__Job__.
Which lines below contain the word "Click"? List each of them in full.

__Working data__.
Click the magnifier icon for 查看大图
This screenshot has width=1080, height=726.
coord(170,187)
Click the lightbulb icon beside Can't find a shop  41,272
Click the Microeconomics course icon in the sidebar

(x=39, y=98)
* * *
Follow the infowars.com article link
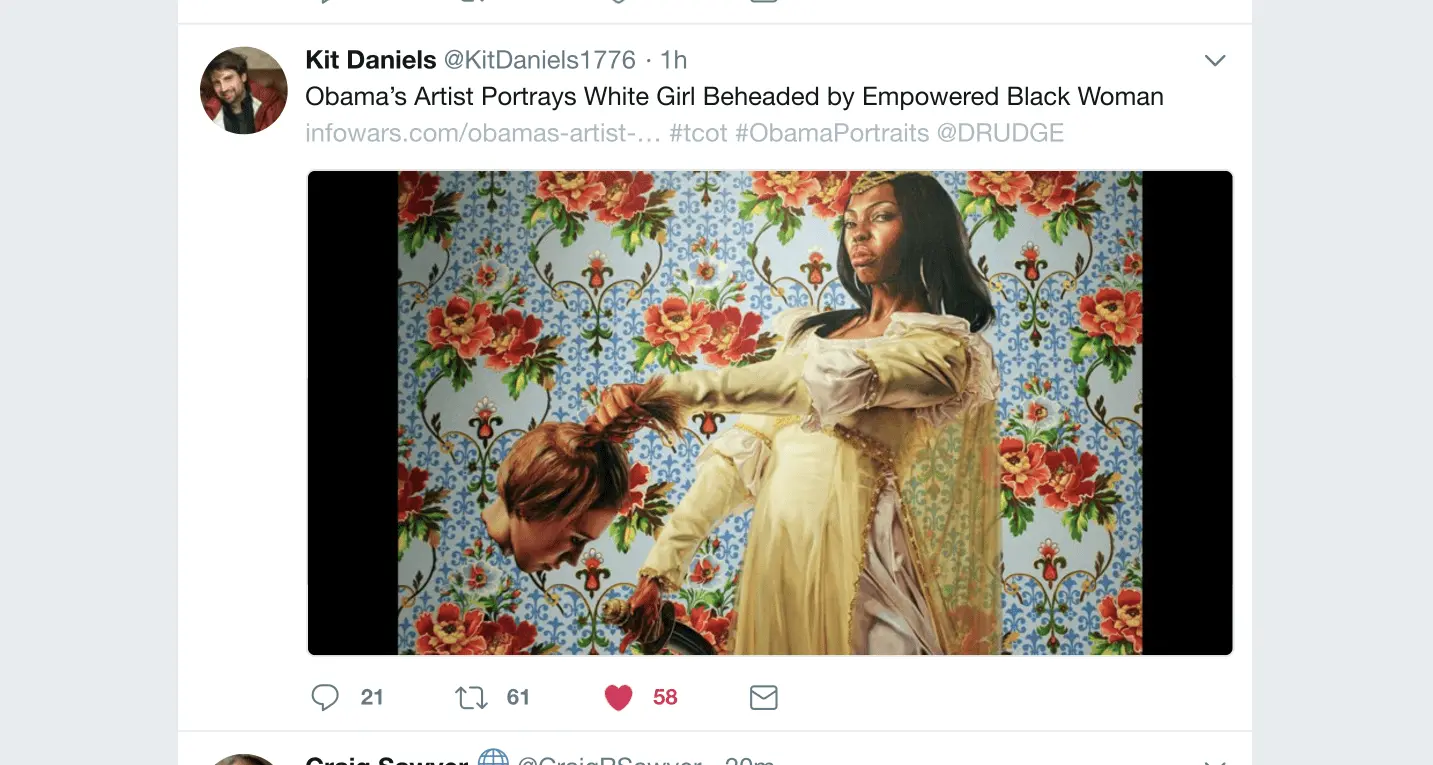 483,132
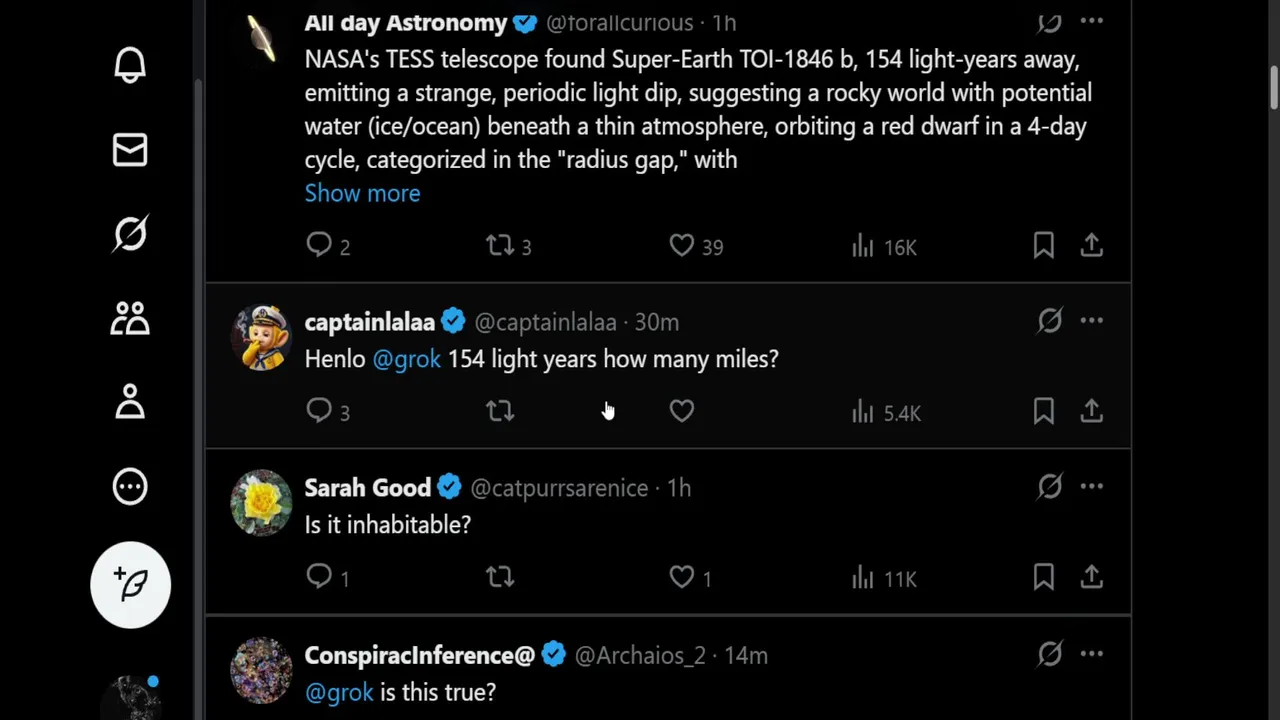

__Written response__.
Click the magnifier icon for 查看大图
Click the lightbulb icon beside Can't find a shop  41,272
Click the Microeconomics course icon in the sidebar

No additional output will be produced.